Day Eight: Rafer’s Basin – Blackman’s Bend
We woke to the palatial campsite and a brilliant blue sky. It was fairly early again as we were keen to get the final gorge, the innocuously named Newland’s Cascades, out of the way before the expected bad weather hit.

The heavy portages lay behind us and soon we would move from the high walled and craggy rock cliffs to the lower part of the river. We broke camp quickly and began ambling down towards our target. The trip had gained momentum now and we were well on track to finish easily.

The first marked rapid we met was Ol’ Three Tiers, a nice and tricky rapid that shook us from our complacent head room. We ended up portaging the top section and running the bottom two, which gave a nice adrenalin shot and the now ubiquitous nostrils full of water.

There were a lot of negatives about being in the front of the boat. The lack of any really secure footholds meant you were usually the first to be flung out in a rapid. You also did the bulk of the bailing when the boat was full of water and were unceremoniously drenched each time a minor wave or haystack popped up. On top of all this, you occupied the position on the pecking order reserved for hired help and common grunt labourers. Still, I wouldn’t have swapped my place for anything.

The next rapid was Trojans, a narrow drop that rested between two huge rock formations, with one of them surprisingly looking a little bit like a Trojan horse. We punched through this without worry, though I did get another face full of water.

By now the system of processing rapids had become instinctive habit. Pull over to left bank: Scout. Stand around considering lines. Consider carnage factor, check for surprises. Then either A: portage, or B: run it. Thankfully today was there was much more from column B than column A.

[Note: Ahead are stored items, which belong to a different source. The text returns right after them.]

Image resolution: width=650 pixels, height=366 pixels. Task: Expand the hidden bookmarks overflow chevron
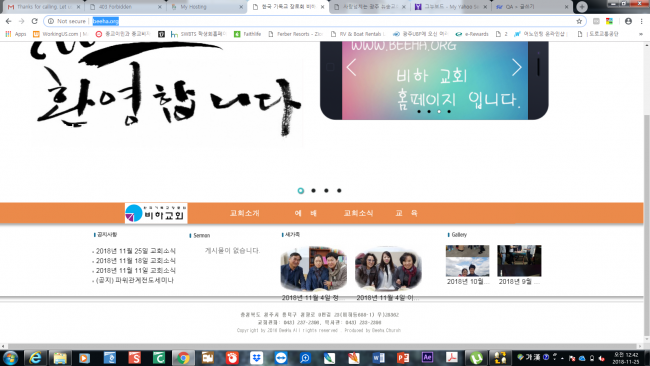[x=641, y=34]
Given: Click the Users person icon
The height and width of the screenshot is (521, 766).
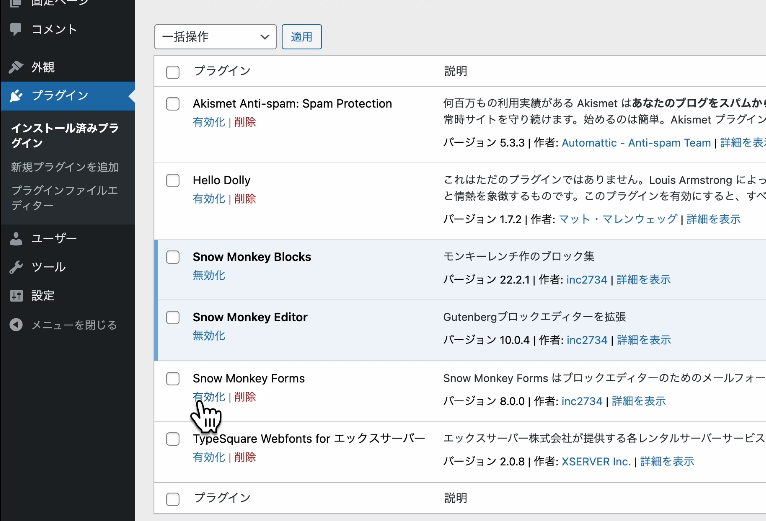Looking at the screenshot, I should [16, 239].
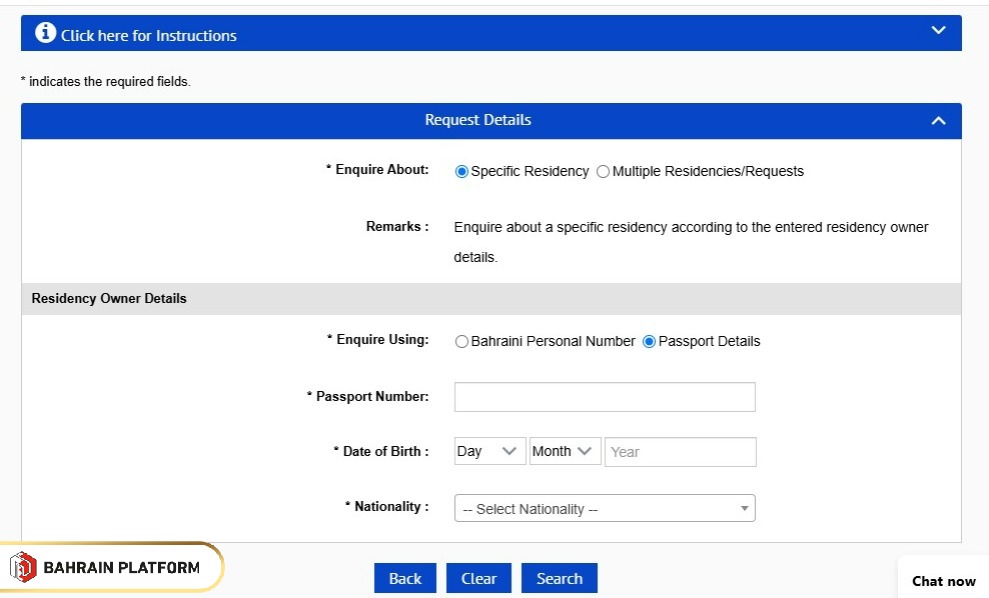Open the Month dropdown for birth date
Viewport: 989px width, 598px height.
click(x=565, y=452)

Soon after came the ABC rapid. This was where Australia’s national broadcaster was supposed to have lost plenty of expensive camera equipment during the protests of the dam construction in the 1980s. It looked simple enough, but the thought of us losing all our gear caused some alarm, so the boys got out to scout while I bravely guarded the boat.

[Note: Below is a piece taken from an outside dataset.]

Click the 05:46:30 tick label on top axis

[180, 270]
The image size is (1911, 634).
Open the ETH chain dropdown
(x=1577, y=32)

It was a little technical, requiring some deft manoeuvring and spinning our way through the waves. Another good soaking entailed, though thankfully there were no mishaps to speak of.

The blue and yellow dolphin boat slowly ate up the bends and long pools of the river, but the tranquillity ended when we reached the Pig Trough. According to the notes it was a compulsory portage, and as soon as we clamoured over the rocks we could understand why.

The river dropped away remarkably and forced itself to squeeze between a narrow and craggy chute. In the middle of the pour over, at the exact point you would need to be if you were stupid enough to run it, were two rocks that sloped into a nice sieve that would surely pin most things that tried to squeeze through, especially four goons in a ten and a half foot inflatable raft.

We began to portage over rocks on the left bank, which had us standing precariously over the top of the biggest and nastiest hole that we saw on the river, apart from the one in Boris’ wetsuit. It was an instant and roaring reminder of the consequences of getting it wrong.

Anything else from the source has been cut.